Угодницы же царевы рѣчи сшивающе на святаго и глаголюще: «Добрѣе бы было, еже во всемъ царя слушати и на всяко дѣло без рассуждения благословляти, и волю его творити, и не гнѣвати». Гдѣ бы гнѣвъ царевъ премѣняти на милосердие, они же на ярость подвизающе и на раздѣление.
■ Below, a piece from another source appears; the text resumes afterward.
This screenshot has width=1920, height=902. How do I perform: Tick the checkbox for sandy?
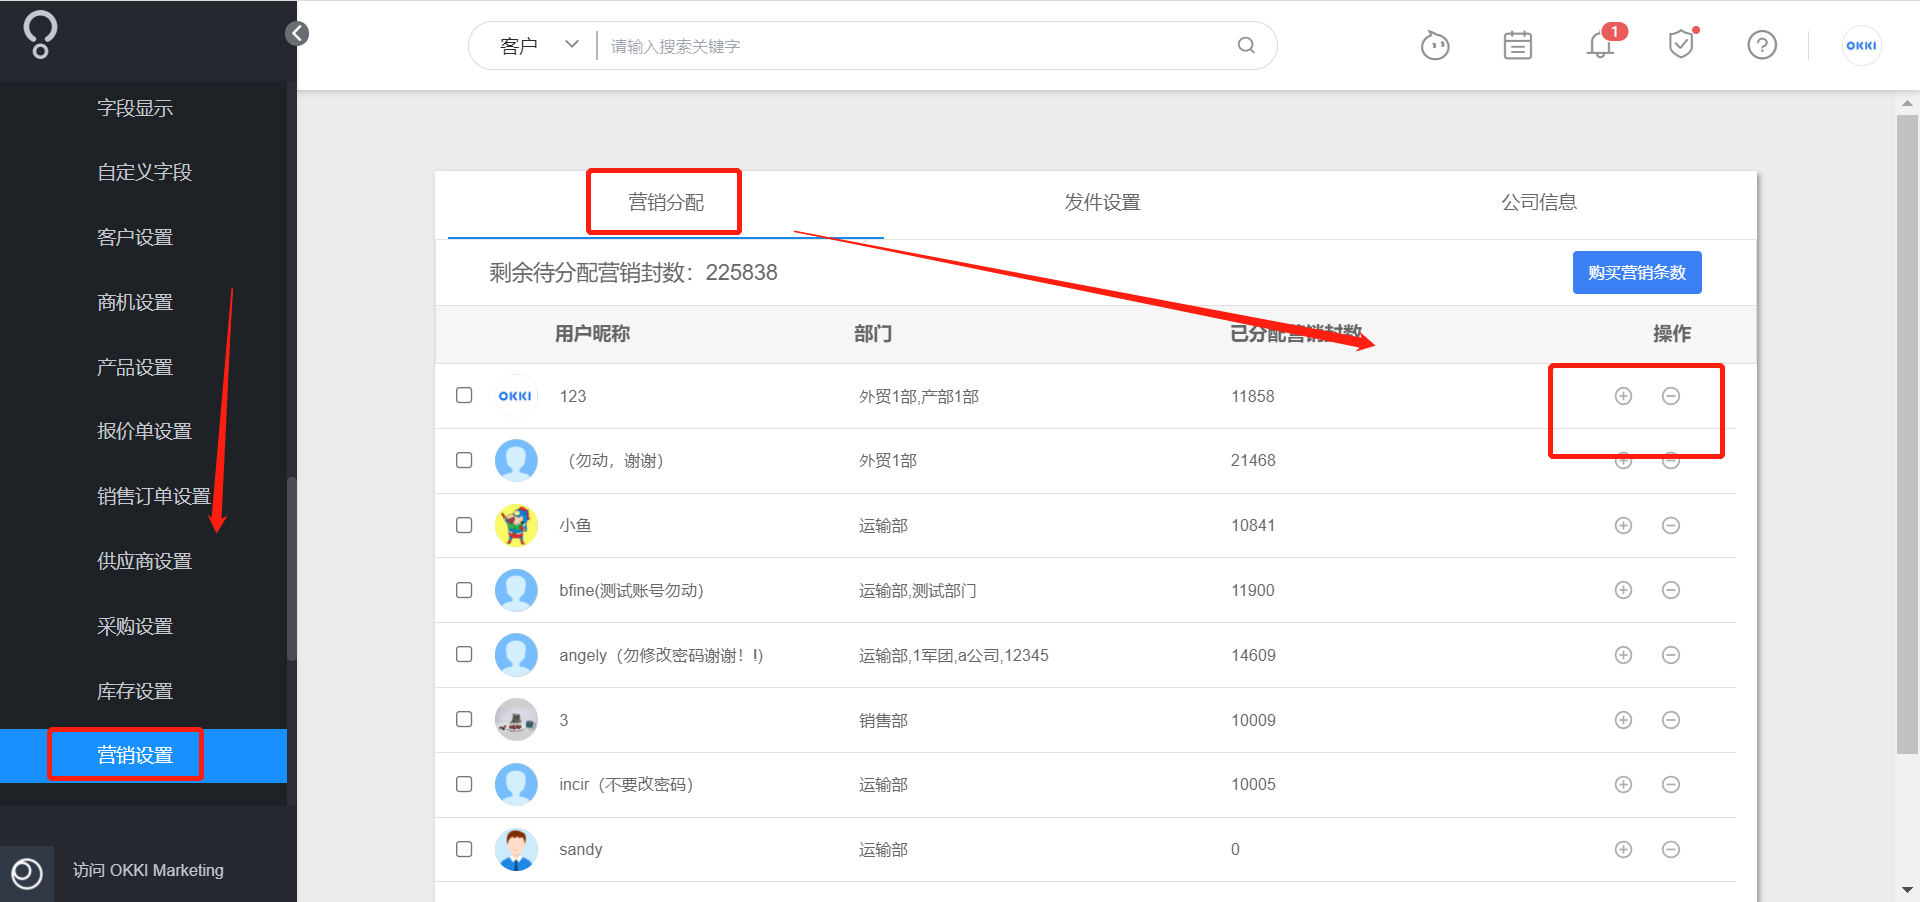(464, 849)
Царь видѣв, яко никтоже противъ его смѣя глаголати, но вси его воли повинуются и благословиша
его, но токмо единъ блаженный Филиппъ сопротив глаголаше: о благочестии еже не раздѣляти царства, прочии же вси уклонишася, и бысть гнѣвъ царевъ на святаго Филиппа-митрополита.
Угождающие же царю сплетали ложные слухи о святом и говорили: «Лучше было бы во всем царя слушать, и на всякое дело без рассуждения благословлять, и волю его творить, и не гневать». Где бы гнев царев изменить на милосердие, а они на ярость подстрекали и на разделение <государства>! Царь, видя, что никто против него говорить не смеет, но все воле его повинуются и благословили его, а только один блаженный Филипп против говорит: о благочестии, чтобы не разделять царство, а прочии все уклонились, и гнев царя пал на святого митрополита Филиппа.
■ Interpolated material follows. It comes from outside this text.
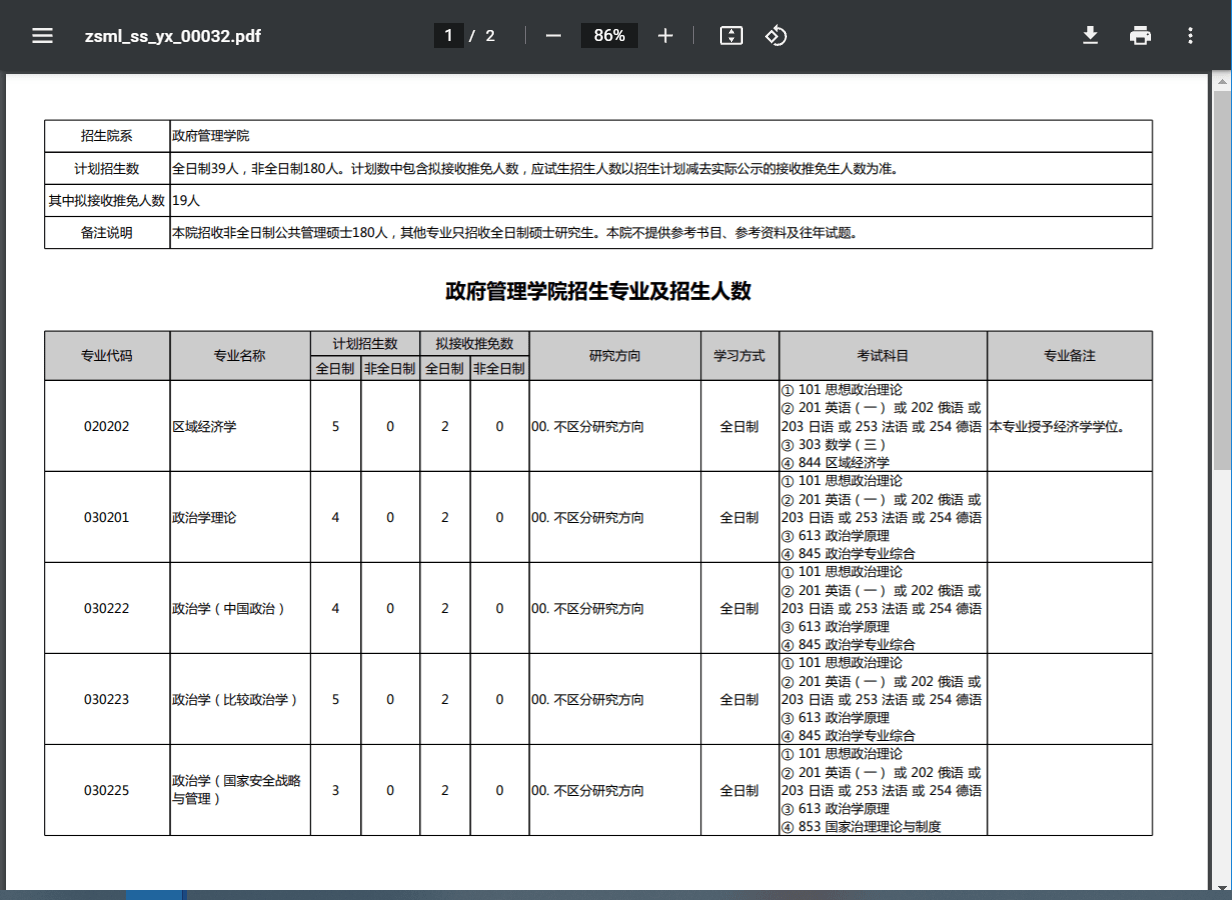Click the scroll up arrow

[x=1222, y=80]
И нача царь по воли своей и по совѣту онѣхъ навѣтниковъ дѣло свое совершати. Которые князи, и боляре, и прочии велможи ему, государю, годны — называ ихъ опришницами, сии рѣчь — дворовыми; а иных князей, и бояръ, и прочихъ велмож называше земскими. Такоже и всю землю своего державъства раздѣлити.
И начал царь по своей воле и по совету тех клеветников свое дело творить. Тех князей, и бояр, и прочих вельмож, которые ему, царю, угодны, назвал опричниками,
то есть <принадлежащими>
его
двору;
а других князей, и бояр, и остальных вельмож называл земскими. Так и всю землю державы своей разделил.
По нѣколице же времяни для таковаго совѣту бывшу ему во своемъ любимомъ дому, в слободѣ Александровой[32] — о, моих слез! — словомъ именуется
слобода, а совѣтомъ своим горши египецкие работы явися, видѣша бо внезапу царствующий
град
весь
облежащь, еже и слышати страшно. Тогда явися царь и великий князь Иванъ Васильевичь со всѣмъ своимъ воинствомъ вооруженъ весь, наго оружие нося, едино лице и нравъ имея, такоже и дѣло: «еже зачася грѣхъ — и роди беззаконие», еже есть вси единолично в черномъ платье, и ина неудобь писанию предати.
Спустя
некоторое время, когда был он <царь> в своем любимом дворце в Александровской слободе — о, слезы мне! — именем называется слобода, а по замышляемому там делу — горше египетского плена оказалась, ради <претворения> такового замысла, увидели вдруг весь царствующий град войском окружен, так что и слышать страшно. Тогда явился царь и великий князь Иван Васильевич в полном вооружении со всем своим воинством при обнаженном
оружии, и видом, и нравом, и делом — на один пошиб: «зачался грех — родил беззаконие»,
все
единообразно в черном платье, а об ином и писать стыдно.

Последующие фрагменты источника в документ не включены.